--- TASK INPUTS ---
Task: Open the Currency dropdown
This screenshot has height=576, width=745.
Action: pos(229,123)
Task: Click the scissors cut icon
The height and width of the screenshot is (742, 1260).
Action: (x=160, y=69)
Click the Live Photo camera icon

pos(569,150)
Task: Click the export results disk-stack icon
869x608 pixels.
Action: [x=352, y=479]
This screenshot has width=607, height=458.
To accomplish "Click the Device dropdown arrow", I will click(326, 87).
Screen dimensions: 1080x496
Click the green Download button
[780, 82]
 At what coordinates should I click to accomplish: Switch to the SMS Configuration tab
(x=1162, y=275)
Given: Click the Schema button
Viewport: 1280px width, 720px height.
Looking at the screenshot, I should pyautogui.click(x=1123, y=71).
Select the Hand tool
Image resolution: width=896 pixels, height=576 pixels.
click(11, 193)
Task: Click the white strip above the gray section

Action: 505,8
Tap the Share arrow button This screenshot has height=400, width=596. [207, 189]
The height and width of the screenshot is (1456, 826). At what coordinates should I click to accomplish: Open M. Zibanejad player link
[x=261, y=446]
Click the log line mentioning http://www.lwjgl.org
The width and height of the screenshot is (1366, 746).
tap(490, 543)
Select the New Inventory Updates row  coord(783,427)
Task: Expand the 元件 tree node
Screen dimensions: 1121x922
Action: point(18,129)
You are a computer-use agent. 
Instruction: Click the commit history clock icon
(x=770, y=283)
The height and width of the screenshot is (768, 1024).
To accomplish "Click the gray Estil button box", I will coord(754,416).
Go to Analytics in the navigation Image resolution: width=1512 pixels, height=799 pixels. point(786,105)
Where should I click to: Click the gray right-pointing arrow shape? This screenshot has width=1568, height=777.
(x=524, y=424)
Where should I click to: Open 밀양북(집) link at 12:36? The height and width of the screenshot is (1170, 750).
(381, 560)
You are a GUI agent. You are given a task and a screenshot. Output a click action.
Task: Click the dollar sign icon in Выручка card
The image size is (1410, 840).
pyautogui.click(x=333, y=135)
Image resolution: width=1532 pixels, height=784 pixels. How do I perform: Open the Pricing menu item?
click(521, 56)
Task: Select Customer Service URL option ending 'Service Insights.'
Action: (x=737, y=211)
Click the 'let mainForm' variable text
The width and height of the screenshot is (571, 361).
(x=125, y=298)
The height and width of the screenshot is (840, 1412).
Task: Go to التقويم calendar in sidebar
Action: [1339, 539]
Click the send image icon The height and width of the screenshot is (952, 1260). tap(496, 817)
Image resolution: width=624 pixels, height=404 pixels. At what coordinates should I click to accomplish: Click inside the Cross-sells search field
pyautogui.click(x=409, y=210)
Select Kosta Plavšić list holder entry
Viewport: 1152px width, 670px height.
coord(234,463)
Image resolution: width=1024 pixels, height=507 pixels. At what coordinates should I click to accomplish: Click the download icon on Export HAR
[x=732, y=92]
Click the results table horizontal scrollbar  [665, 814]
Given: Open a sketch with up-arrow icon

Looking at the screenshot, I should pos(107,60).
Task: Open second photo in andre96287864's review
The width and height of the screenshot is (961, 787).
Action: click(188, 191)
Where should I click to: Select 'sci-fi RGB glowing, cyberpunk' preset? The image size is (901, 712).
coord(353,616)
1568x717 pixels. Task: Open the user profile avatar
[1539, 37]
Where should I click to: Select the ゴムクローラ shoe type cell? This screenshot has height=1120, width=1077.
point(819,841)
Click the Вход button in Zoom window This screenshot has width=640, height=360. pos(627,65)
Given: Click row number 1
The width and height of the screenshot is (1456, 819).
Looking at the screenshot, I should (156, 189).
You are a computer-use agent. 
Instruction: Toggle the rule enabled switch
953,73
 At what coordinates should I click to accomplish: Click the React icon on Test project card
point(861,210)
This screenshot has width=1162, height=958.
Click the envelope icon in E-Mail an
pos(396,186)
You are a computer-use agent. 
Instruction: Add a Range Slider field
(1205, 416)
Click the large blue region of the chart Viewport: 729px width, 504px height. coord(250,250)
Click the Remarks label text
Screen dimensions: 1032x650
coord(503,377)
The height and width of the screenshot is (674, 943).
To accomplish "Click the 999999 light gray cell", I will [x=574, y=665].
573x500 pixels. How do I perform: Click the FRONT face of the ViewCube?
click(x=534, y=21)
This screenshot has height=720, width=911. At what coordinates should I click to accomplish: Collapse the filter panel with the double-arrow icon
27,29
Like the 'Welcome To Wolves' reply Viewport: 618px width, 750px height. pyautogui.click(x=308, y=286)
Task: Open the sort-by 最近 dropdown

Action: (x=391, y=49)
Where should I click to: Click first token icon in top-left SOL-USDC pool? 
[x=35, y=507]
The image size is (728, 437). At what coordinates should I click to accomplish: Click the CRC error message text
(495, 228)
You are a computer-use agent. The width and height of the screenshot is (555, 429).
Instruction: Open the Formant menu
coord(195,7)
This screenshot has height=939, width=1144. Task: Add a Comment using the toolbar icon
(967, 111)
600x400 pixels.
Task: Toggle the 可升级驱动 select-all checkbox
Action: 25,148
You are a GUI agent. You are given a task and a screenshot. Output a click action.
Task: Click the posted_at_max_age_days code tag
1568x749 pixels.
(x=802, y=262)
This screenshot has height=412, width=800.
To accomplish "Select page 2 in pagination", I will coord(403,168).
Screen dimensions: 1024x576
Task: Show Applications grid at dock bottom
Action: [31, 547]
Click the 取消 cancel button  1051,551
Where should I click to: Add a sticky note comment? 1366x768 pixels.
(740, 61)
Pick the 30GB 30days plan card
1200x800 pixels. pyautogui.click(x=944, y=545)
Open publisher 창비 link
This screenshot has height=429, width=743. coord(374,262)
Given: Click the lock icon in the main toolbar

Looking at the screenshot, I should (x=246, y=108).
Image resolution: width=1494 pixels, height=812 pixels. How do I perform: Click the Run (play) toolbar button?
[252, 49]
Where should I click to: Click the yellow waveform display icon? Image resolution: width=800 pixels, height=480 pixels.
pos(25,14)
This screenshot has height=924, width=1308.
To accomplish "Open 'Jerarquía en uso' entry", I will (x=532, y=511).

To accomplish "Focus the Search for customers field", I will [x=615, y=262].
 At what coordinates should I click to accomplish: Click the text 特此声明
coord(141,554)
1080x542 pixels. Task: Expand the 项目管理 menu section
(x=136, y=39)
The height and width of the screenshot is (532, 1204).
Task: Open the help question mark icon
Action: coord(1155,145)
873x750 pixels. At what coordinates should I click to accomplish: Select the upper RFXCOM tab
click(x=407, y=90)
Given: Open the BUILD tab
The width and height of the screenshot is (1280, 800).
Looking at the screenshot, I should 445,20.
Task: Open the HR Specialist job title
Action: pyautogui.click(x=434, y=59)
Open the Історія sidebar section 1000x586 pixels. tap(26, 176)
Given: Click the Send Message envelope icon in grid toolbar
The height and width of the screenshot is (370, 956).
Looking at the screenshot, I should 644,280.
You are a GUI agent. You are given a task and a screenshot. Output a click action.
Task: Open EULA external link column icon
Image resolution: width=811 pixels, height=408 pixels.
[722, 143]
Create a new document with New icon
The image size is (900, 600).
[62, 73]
---
Every line of the data should be output exactly as it was given.

Task: Open the Currency dropdown
This screenshot has height=576, width=745.
Action: pos(229,123)
Task: Click the scissors cut icon
The height and width of the screenshot is (742, 1260).
Action: (x=160, y=69)
Click the Live Photo camera icon

pos(569,150)
Task: Click the export results disk-stack icon
869x608 pixels.
Action: [x=352, y=479]
This screenshot has width=607, height=458.
To accomplish "Click the Device dropdown arrow", I will click(326, 87).
Screen dimensions: 1080x496
Click the green Download button
[780, 82]
 At what coordinates should I click to accomplish: Switch to the SMS Configuration tab
(x=1162, y=275)
Given: Click the Schema button
Viewport: 1280px width, 720px height.
Looking at the screenshot, I should pyautogui.click(x=1123, y=71).
Select the Hand tool
Image resolution: width=896 pixels, height=576 pixels.
click(11, 193)
Task: Click the white strip above the gray section

Action: 505,8
Tap the Share arrow button This screenshot has height=400, width=596. [207, 189]
The height and width of the screenshot is (1456, 826). At what coordinates should I click to accomplish: Open M. Zibanejad player link
[x=261, y=446]
Click the log line mentioning http://www.lwjgl.org
The width and height of the screenshot is (1366, 746).
tap(490, 543)
Select the New Inventory Updates row  coord(783,427)
Task: Expand the 元件 tree node
Screen dimensions: 1121x922
Action: point(18,129)
You are a computer-use agent. 
Instruction: Click the commit history clock icon
(x=770, y=283)
The height and width of the screenshot is (768, 1024).
To accomplish "Click the gray Estil button box", I will coord(754,416).
Go to Analytics in the navigation Image resolution: width=1512 pixels, height=799 pixels. point(786,105)
Where should I click to: Click the gray right-pointing arrow shape? This screenshot has width=1568, height=777.
(x=524, y=424)
Where should I click to: Open 밀양북(집) link at 12:36? The height and width of the screenshot is (1170, 750).
(381, 560)
You are a GUI agent. You are given a task and a screenshot. Output a click action.
Task: Click the dollar sign icon in Выручка card
The image size is (1410, 840).
pyautogui.click(x=333, y=135)
Image resolution: width=1532 pixels, height=784 pixels. How do I perform: Open the Pricing menu item?
click(521, 56)
Task: Select Customer Service URL option ending 'Service Insights.'
Action: (x=737, y=211)
Click the 'let mainForm' variable text
The width and height of the screenshot is (571, 361).
(x=125, y=298)
The height and width of the screenshot is (840, 1412).
Task: Go to التقويم calendar in sidebar
Action: [1339, 539]
Click the send image icon The height and width of the screenshot is (952, 1260). tap(496, 817)
Image resolution: width=624 pixels, height=404 pixels. At what coordinates should I click to accomplish: Click inside the Cross-sells search field
pyautogui.click(x=409, y=210)
Select Kosta Plavšić list holder entry
Viewport: 1152px width, 670px height.
coord(234,463)
Image resolution: width=1024 pixels, height=507 pixels. At what coordinates should I click to accomplish: Click the download icon on Export HAR
[x=732, y=92]
Click the results table horizontal scrollbar  [665, 814]
Given: Open a sketch with up-arrow icon

Looking at the screenshot, I should pos(107,60).
Task: Open second photo in andre96287864's review
The width and height of the screenshot is (961, 787).
Action: click(188, 191)
Where should I click to: Select 'sci-fi RGB glowing, cyberpunk' preset? The image size is (901, 712).
coord(353,616)
1568x717 pixels. Task: Open the user profile avatar
[1539, 37]
Where should I click to: Select the ゴムクローラ shoe type cell? This screenshot has height=1120, width=1077.
point(819,841)
Click the Вход button in Zoom window This screenshot has width=640, height=360. pos(627,65)
Given: Click row number 1
The width and height of the screenshot is (1456, 819).
Looking at the screenshot, I should (156, 189).
You are a computer-use agent. 
Instruction: Toggle the rule enabled switch
953,73
 At what coordinates should I click to accomplish: Click the React icon on Test project card
point(861,210)
This screenshot has width=1162, height=958.
Click the envelope icon in E-Mail an
pos(396,186)
You are a computer-use agent. 
Instruction: Add a Range Slider field
(1205, 416)
Click the large blue region of the chart Viewport: 729px width, 504px height. coord(250,250)
Click the Remarks label text
Screen dimensions: 1032x650
coord(503,377)
The height and width of the screenshot is (674, 943).
To accomplish "Click the 999999 light gray cell", I will [x=574, y=665].
573x500 pixels. How do I perform: Click the FRONT face of the ViewCube?
click(x=534, y=21)
This screenshot has height=720, width=911. At what coordinates should I click to accomplish: Collapse the filter panel with the double-arrow icon
27,29
Like the 'Welcome To Wolves' reply Viewport: 618px width, 750px height. pyautogui.click(x=308, y=286)
Task: Open the sort-by 最近 dropdown

Action: (x=391, y=49)
Where should I click to: Click first token icon in top-left SOL-USDC pool? 
[x=35, y=507]
The image size is (728, 437). At what coordinates should I click to accomplish: Click the CRC error message text
(495, 228)
You are a computer-use agent. The width and height of the screenshot is (555, 429).
Instruction: Open the Formant menu
coord(195,7)
This screenshot has height=939, width=1144. Task: Add a Comment using the toolbar icon
(967, 111)
600x400 pixels.
Task: Toggle the 可升级驱动 select-all checkbox
Action: 25,148
You are a GUI agent. You are given a task and a screenshot. Output a click action.
Task: Click the posted_at_max_age_days code tag
1568x749 pixels.
(x=802, y=262)
This screenshot has height=412, width=800.
To accomplish "Select page 2 in pagination", I will coord(403,168).
Screen dimensions: 1024x576
Task: Show Applications grid at dock bottom
Action: [31, 547]
Click the 取消 cancel button  1051,551
Where should I click to: Add a sticky note comment? 1366x768 pixels.
(740, 61)
Pick the 30GB 30days plan card
1200x800 pixels. pyautogui.click(x=944, y=545)
Open publisher 창비 link
This screenshot has height=429, width=743. coord(374,262)
Given: Click the lock icon in the main toolbar

Looking at the screenshot, I should (x=246, y=108).
Image resolution: width=1494 pixels, height=812 pixels. How do I perform: Click the Run (play) toolbar button?
[252, 49]
Where should I click to: Click the yellow waveform display icon? Image resolution: width=800 pixels, height=480 pixels.
pos(25,14)
This screenshot has height=924, width=1308.
To accomplish "Open 'Jerarquía en uso' entry", I will (x=532, y=511).

To accomplish "Focus the Search for customers field", I will [x=615, y=262].
 At what coordinates should I click to accomplish: Click the text 特此声明
coord(141,554)
1080x542 pixels. Task: Expand the 项目管理 menu section
(x=136, y=39)
The height and width of the screenshot is (532, 1204).
Task: Open the help question mark icon
Action: coord(1155,145)
873x750 pixels. At what coordinates should I click to accomplish: Select the upper RFXCOM tab
click(x=407, y=90)
Given: Open the BUILD tab
The width and height of the screenshot is (1280, 800).
Looking at the screenshot, I should 445,20.
Task: Open the HR Specialist job title
Action: pyautogui.click(x=434, y=59)
Open the Історія sidebar section 1000x586 pixels. tap(26, 176)
Given: Click the Send Message envelope icon in grid toolbar
The height and width of the screenshot is (370, 956).
Looking at the screenshot, I should 644,280.
You are a GUI agent. You are given a task and a screenshot. Output a click action.
Task: Open EULA external link column icon
Image resolution: width=811 pixels, height=408 pixels.
[722, 143]
Create a new document with New icon
The image size is (900, 600).
[62, 73]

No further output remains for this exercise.